Specifically, haptic interfaces and variable stiffness mechanisms are usually incorporated into robotic rehabilitation devices to provide varying difficulties by adjusting force output or stiffness. For example, the LINarm++ is a rehabilitative device that appropriates variable stiffness actuators with multimodal sensors to provide changing resistance in a physical environment in which users performs arm movement (Malosio et al., 2016; Spagnuolo et al., 2017). This device also encompasses a functional electrical stimulation system which has been shown to promote motor recovery in upper limb rehabilitation (Popović and Popović, 2006). The Haptic Knob is a device that trains stroke patients’ grasping movements, and wrist pronation and supination motions by rotating a dial that is able to produce forces and torques up to 50 N and 1.5 Nm, respectively, depending on the patient’s level of impairment (Lambercy et al., 2009). The GripAble is a handheld rehabilitative device that allows the patient to squeeze, lift, and rotate to play a video game with increasing difficulty and gives feedback through vibration in response to the patient’s performance (Mace et al., 2015, 2017). The MIT-MANUS, a planar rehabilitation robot, also has a hand-module that converts rotary motions to linear motions, and in turn allows for controllable impedance in the device (Masia et al., 2006). In addition, pneumatic particle jamming systems have been designed to provide users with haptic feedback by changing the stiffness and geometry of the surface the user presses on with their fingertips (Stanley et al., 2013; Genecov et al., 2014). These devices and systems, however, are either costly and bulky due to complex mechanical design or have limited range of stiffness due to passive mechanical components.

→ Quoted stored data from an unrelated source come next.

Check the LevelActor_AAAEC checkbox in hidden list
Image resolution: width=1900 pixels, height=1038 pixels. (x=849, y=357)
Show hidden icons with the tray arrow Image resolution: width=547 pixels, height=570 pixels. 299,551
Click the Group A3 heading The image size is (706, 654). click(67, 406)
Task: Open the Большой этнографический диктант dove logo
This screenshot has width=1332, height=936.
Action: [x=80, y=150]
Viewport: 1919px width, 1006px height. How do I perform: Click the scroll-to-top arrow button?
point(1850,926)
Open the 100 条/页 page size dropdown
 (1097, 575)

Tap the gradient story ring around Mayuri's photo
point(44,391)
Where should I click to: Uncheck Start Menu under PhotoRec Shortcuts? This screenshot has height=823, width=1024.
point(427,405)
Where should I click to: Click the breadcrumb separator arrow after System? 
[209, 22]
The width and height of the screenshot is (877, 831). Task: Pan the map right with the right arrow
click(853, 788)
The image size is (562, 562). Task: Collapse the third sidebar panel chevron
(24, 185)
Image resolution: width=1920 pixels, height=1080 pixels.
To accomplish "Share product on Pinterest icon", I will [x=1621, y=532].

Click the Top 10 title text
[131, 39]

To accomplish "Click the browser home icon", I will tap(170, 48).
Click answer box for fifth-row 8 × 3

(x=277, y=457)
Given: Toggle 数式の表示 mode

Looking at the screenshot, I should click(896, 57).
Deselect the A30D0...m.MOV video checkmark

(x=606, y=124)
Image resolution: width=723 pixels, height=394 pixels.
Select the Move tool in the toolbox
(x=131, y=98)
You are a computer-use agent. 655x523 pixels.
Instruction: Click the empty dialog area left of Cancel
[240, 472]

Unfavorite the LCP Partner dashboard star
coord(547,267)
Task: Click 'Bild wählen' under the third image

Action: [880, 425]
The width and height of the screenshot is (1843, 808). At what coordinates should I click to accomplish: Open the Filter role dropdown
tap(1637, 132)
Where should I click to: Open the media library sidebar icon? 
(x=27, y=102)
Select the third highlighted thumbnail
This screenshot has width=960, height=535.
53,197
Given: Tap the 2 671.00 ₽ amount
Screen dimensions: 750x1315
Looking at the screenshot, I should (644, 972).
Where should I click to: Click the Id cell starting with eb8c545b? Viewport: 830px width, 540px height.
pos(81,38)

To overcome these limitations, this paper proposes the design of a novel pneumatically actuated soft robotics-based variable stiffness haptic interface to support rehabilitation of sensorimotor function of hands (Figure 1). Soft robotics is a rapidly growing field that utilizes highly compliant materials that are fluidic actuated to effectively adapt to shapes and constraints that traditionally rigid machines are unable to Majidi (2014) and Polygerinos et al. (2017). Several soft-robotics devices have been developed to provide assistance to stroke patients, but none of these has been designed as resistive training devices. An example of an existing device includes the use of soft actuators that bend, twist, and extend through finger-like motions in a rehabilitative exoglove to be worn by stroke patients (Polygerinos et al., 2015a,b; Yap et al., 2017). A variable stiffness device that employs soft-robotics allows a greater range of stiffness to be implemented since there is minimal or no impedance to the initial stiffness of the device. In addition, soft robotics methods allow devices to be manufactured with lowered cost and have much less complexity, thus suitable to be used not only inpatient but also outpatient hand rehabilitative services (Taylor et al., 1996; Godwin et al., 2011).